Hero conceived a device that, when a coin was popped into it, would automatically release a measure of holy water to the customer . Alas, the idea was never realised in his lifetime. The first ‘coin-in-the-slot’ vending machines came about in the form of honesty boxes, which became part of the furniture in English pubs in the early 1600s. A penny was inserted, releasing a lock on a box containing tobacco. Customers were trusted to take no more than a pipe full and then shut the box again, whereupon it would lock itself. These boxes were in use for over 200 years.
However it was only in the late 19th century that the first commercially successful automatic vending machine arrived on the scene. Located on the London Underground platform of Mansion House station in 1883, it was invented by Percival Everitt and dispensed postcards. The machine worked well, but, according to its creator, once in the public domain it fell victim to vandalism in the form of ‘paper, orange peel and other rubbish’ being ‘maliciously placed into the slit provided for the admission of the coin’.

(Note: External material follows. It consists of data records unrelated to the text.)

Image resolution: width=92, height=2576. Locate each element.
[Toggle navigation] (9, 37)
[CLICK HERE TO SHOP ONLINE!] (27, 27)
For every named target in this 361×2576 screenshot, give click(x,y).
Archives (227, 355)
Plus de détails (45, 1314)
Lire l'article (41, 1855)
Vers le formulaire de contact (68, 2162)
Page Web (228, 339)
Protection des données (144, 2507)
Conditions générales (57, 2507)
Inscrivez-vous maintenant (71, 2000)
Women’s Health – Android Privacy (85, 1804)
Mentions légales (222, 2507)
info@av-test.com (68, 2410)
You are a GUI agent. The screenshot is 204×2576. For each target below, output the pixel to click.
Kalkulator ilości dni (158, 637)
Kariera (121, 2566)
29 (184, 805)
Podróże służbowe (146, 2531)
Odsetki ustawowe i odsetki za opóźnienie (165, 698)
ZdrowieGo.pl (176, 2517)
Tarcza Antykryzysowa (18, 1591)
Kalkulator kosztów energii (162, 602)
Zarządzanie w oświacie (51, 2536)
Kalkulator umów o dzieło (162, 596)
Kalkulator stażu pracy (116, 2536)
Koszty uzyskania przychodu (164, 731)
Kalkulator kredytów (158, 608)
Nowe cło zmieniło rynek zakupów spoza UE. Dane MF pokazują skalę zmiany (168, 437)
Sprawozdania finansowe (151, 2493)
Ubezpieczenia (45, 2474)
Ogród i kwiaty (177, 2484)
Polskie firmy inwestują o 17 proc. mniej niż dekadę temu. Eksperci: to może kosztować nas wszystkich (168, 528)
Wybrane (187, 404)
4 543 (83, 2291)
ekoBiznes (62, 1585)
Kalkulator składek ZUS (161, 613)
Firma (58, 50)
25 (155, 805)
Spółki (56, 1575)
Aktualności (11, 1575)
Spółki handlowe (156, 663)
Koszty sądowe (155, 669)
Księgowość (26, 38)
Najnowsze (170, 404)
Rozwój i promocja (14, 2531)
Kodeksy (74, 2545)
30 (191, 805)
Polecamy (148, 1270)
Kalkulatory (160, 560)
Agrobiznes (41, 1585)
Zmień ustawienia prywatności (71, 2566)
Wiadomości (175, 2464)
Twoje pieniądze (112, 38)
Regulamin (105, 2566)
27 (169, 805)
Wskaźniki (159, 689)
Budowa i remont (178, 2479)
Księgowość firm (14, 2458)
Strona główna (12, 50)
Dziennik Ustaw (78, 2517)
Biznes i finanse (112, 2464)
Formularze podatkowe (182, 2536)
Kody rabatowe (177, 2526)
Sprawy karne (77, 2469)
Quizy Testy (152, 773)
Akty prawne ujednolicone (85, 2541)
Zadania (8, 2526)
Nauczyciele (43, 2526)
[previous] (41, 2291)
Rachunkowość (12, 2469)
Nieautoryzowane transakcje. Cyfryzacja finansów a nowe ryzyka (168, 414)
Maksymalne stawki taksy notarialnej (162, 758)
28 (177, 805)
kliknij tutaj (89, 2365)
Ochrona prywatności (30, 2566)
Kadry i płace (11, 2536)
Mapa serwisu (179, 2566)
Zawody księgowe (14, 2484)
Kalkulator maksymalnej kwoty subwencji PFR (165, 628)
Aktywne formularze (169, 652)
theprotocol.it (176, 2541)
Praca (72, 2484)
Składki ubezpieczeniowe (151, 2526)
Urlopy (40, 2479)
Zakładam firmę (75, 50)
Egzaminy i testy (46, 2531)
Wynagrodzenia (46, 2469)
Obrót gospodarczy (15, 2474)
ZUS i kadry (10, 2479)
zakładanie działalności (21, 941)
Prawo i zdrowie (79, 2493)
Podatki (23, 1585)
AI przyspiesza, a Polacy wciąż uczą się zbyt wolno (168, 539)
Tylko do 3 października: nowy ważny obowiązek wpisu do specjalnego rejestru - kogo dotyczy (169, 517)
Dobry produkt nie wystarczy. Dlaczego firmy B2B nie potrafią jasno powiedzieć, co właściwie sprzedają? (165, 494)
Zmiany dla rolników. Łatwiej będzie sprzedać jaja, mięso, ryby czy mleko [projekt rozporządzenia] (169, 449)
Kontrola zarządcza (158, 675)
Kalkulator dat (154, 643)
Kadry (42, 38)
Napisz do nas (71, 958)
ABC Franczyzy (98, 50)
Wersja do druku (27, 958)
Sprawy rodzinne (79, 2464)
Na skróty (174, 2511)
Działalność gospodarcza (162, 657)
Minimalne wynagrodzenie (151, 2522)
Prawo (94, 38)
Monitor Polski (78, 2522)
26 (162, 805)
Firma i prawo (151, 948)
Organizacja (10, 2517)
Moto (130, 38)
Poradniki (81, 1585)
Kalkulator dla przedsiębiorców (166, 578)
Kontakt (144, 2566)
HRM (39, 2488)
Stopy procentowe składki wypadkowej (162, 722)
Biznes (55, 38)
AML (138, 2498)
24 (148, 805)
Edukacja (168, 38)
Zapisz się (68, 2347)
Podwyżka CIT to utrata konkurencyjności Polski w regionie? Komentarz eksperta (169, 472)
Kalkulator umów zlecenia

Percival persisted in promoting his product and eventually succeeded in making his vending machines a common sight around Britain, with cigarettes, eggs, biscuits, towels, even accident insurance and much more besides available for purchase. The idea spread to America, and in the late 19th century the citizens of Utah could even buy divorce papers with a bit of loose change! Today, vending machines are more popular than ever, particularly in Japan where anything from fast food to used underpants (yes, used!), to live lobsters can be purchased at the drop of a coin.